Indirectly, we have been making reference to the idea of a black hole through the basic models used to describe the effects of general relativity. However, we have not really made any attempt to justify the thinking that lies behind this concept. So let us ask the most obvious question:
What is a black hole?
In 1783, an English geologist John Michell suggested that it would be theoretically possible for gravity to be so strong that nothing, not even light, could escape it pull. However, to generate the necessary gravitational field, an object would have to be unimaginably dense. At the time, the necessary conditions for what were initially called ‘dark stars’ seemed physically impossible. Although the idea was published by the French mathematician and philosopher, Pierre-Simon Laplace, in two successive editions of an astronomy guide, it was eventually dropped from the third edition. However, in 1916, the concept was revived when the German astrophysicist Karl Schwarzschild computed the gravitational fields of a star, using Einstein's new field equations. The solution reduced the complexity of the field equations based on the assumption that the gravitational object was perfectly spherical, uncharged and non-rotating. His calculations then yielded a solution that seems to suggest what has become known as a ‘singularity’. While scientists theorized that a singularity could lie at the centre of a black hole, the term ‘black hole’ was not introduced until the 1971 and normally attributed to the physicist John Wheeler.

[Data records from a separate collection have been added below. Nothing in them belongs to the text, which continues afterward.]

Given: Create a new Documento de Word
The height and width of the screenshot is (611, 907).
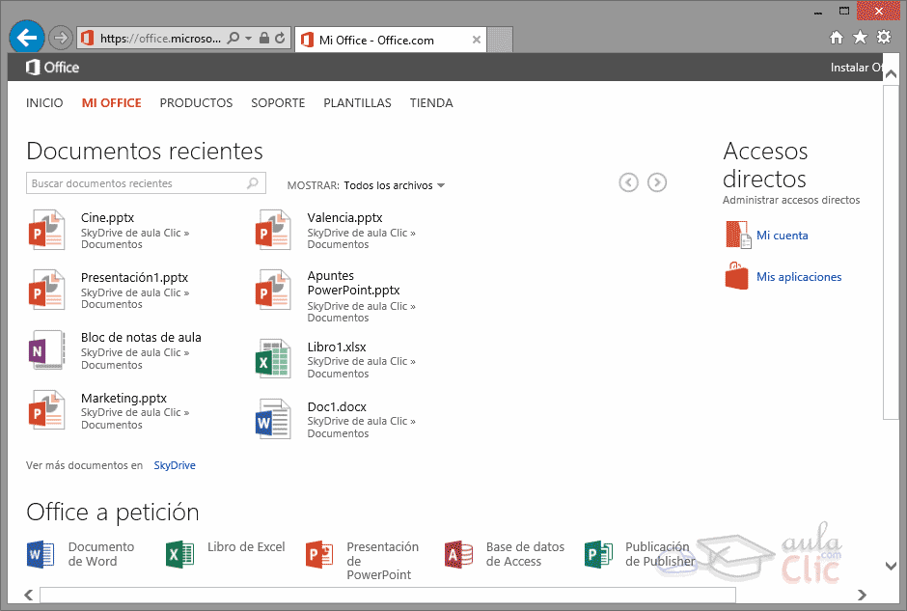Looking at the screenshot, I should point(39,554).
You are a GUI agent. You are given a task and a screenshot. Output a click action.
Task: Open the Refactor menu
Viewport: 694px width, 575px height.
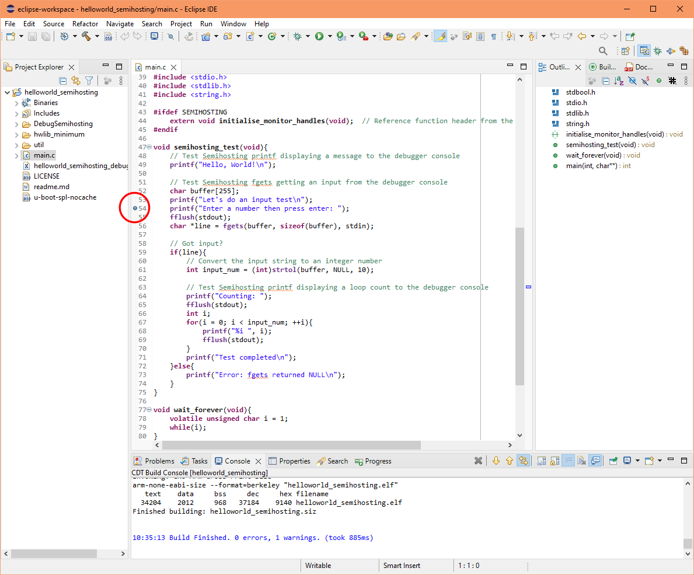pyautogui.click(x=85, y=24)
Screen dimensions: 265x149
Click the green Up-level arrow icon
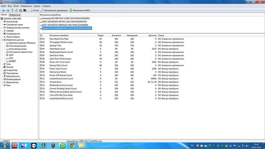click(12, 11)
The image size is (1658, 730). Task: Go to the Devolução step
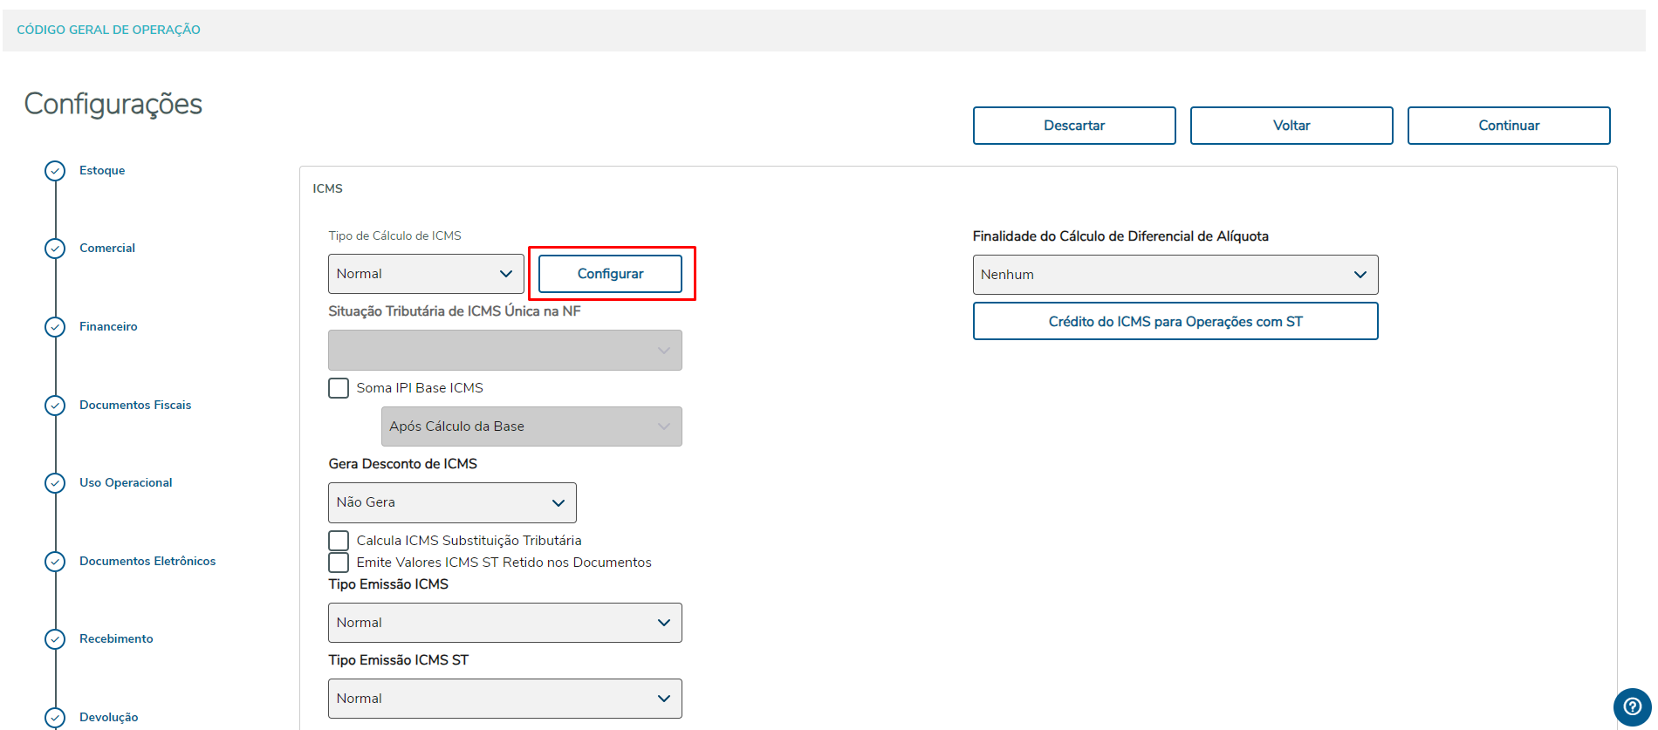[108, 717]
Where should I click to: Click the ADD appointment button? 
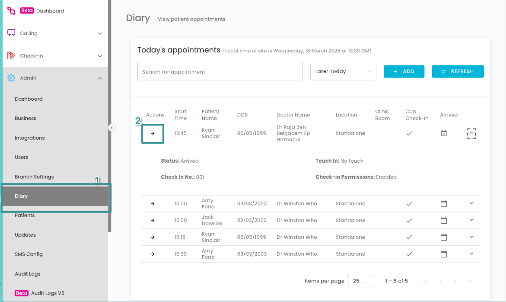[x=404, y=71]
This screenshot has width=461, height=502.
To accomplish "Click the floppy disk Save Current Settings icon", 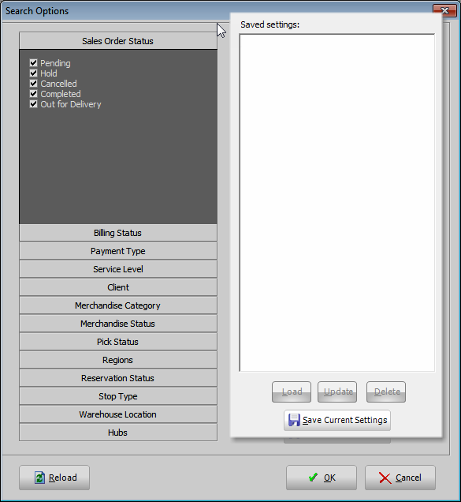I will pos(294,420).
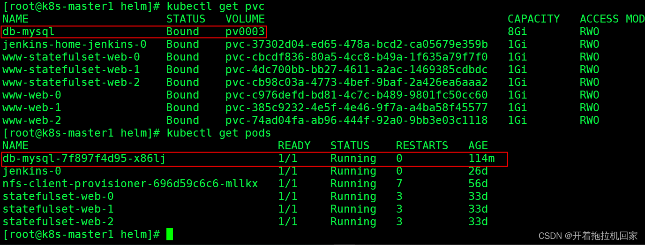
Task: Click the 114m age value
Action: (x=481, y=159)
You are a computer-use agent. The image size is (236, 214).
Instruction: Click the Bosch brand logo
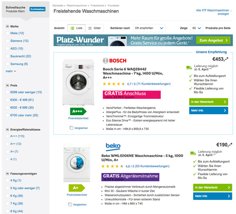click(115, 61)
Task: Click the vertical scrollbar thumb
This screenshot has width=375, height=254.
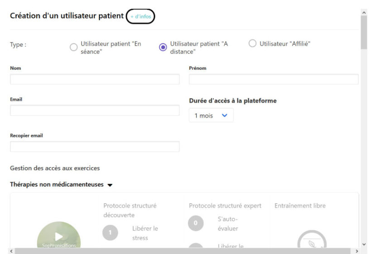Action: (x=364, y=32)
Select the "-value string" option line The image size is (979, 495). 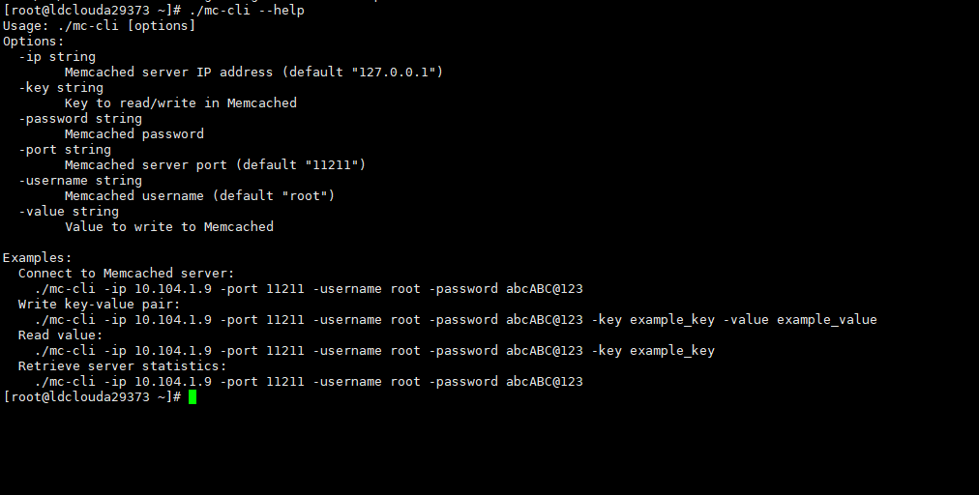click(69, 211)
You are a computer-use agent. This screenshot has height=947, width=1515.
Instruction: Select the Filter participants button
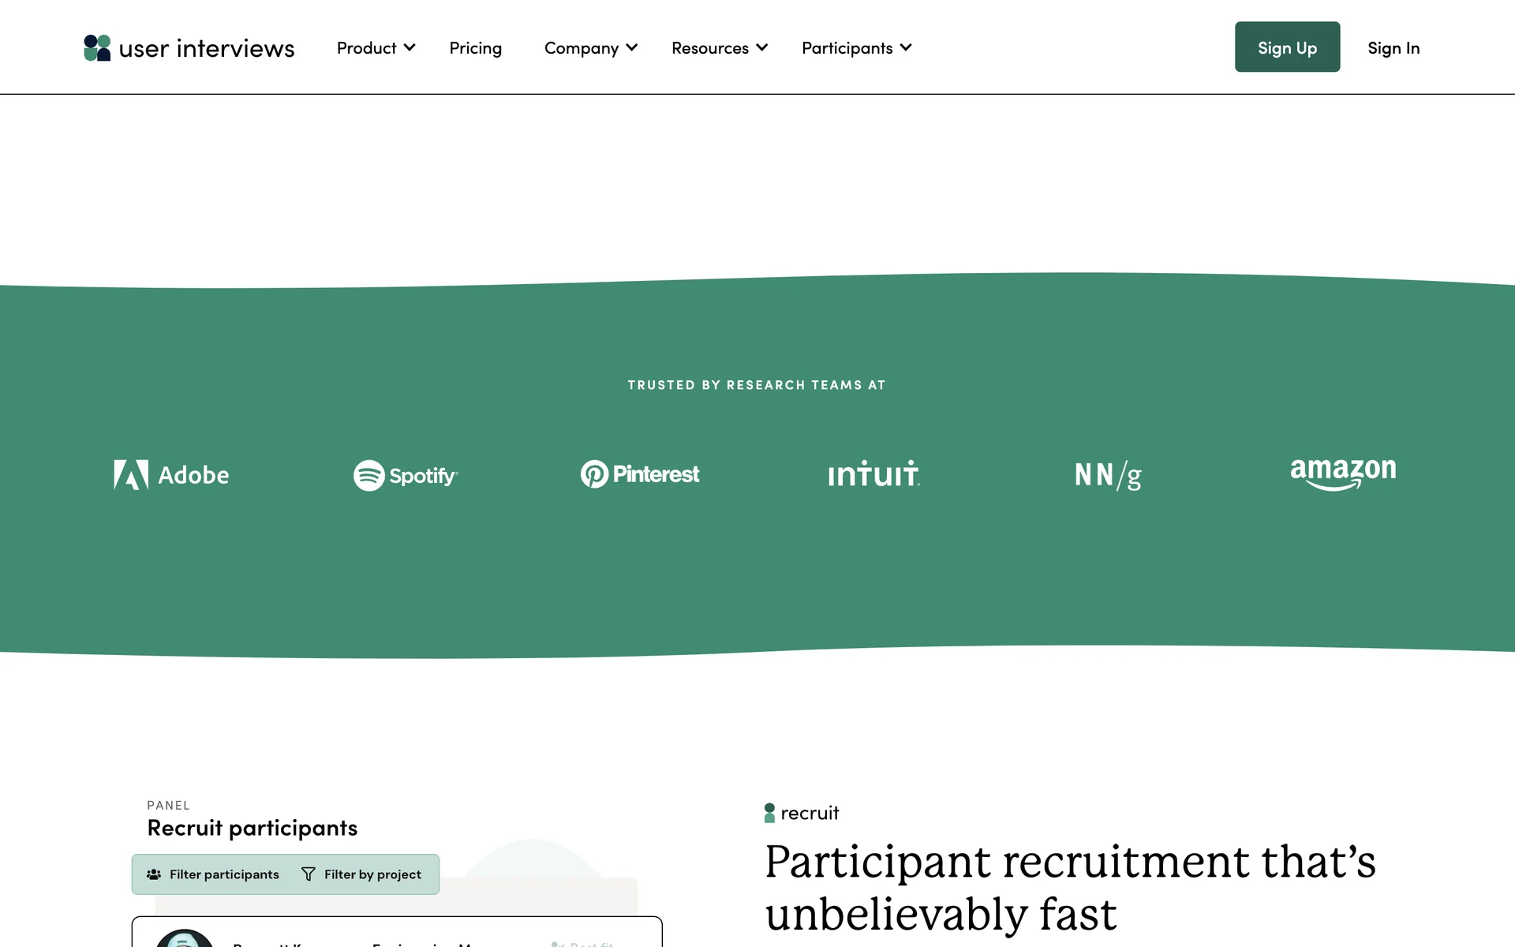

The `Schwarzschild metric` is essentially a generalization of the geometric and causal structure of spacetime around a gravitational body. In general terms, this metric defines a measure between 2 points in spacetime that accounts for the curvature caused by gravity. The coordinates used by the metric can generally be thought of in terms of spherical coordinates with an extra time coordinate [t]. In many examples, the complexity of the spatial coordinates can be reduced to the radial distance [r] from the singularity; although the practical problem of how the coordinate radius [r] is measured needs to be considered. However, when [r] becomes increasingly small, the metric starts to suggest some very puzzling results, which subsequently led to the definition of the event horizon, which implies that the curvature of spacetime would become infinite. Equally puzzling is the region within the event horizon, which suggests that anything, including light, would be obliged to fall towards the singularity and ultimately be crushed as the tidal forces grow without limit. As such, this region becomes effectively isolated from the rest of the universe, although the Gullstrand-Painlevé coordinates suggest that there is nothing intrinsically wrong with the curvature of spacetime in that region. This region is defined by its event horizon, because any event, which takes place within this region, is forever hidden to anyone outside the event horizon. The Schwarzschild metric allows the radius of the event horizon, from the singularity, for a given mass [M] to be calculated. However, initially, nobody worried too much about these implications because there was, at that time, no ‘real’ object thought to be dense enough to have a Schwarzschild radius [Rs] that existed outside the radius occupied by its mass [M]. As a consequence, black holes were not really taken serious until 1939, when Oppenheimer and Snyder considered the possibility that stars, a few times more massive than the sun, might collapse under the force of gravity during the end-stage of their life cycle. This process will be discussed further, but for now, the assumption being followed is that once a certain stage is reached, there is no known process that can prevent the collapse of matter towards the singularity.
As such, a black hole might be described as a very simple object
having only three properties: mass, spin and electrical charge; although
due to the way black holes are thought to form, their electrical charge
may be zero. It is highlighted that the nature of energy-matter
within a black hole is essential unknown, partly because it is hidden
from the exterior universe, and partly because the matter would, in
theory, continue to collapse until it has infinite density and zero
volume. However, while mathematics of relativity might be capable of
defining a point singularity, it contradicts another accepted axiom
of science, i.e. quantum physics, and to-date the primary evidence is
still based on the indirect observation that some very small volumes
of space have incredibly high gravitational fields. However, this has
not prevented astronomers from forwarding many objects they think to
be black holes. The evidence typically being based on deduction relating
to the gravitational effects on other objects, which may also emit X-rays,
assumed to be generated by the phenomenal acceleration of in-falling
matter. However, it should be noted that this initial description of
a black holes is entirely based on general relativity and does not include
the probable effects of quantum mechanics, or even the role of
electromagnetism is space - see
Plasma Model. Therefore, almost everything
written about black holes in this discussion should be considered as
speculation, albeit speculation supported by generally accepted mathematical
conjecture. So while the existence of black holes is now often taken
for granted, it is still important to understand where the limits of
inference should be applied in this entire discussion.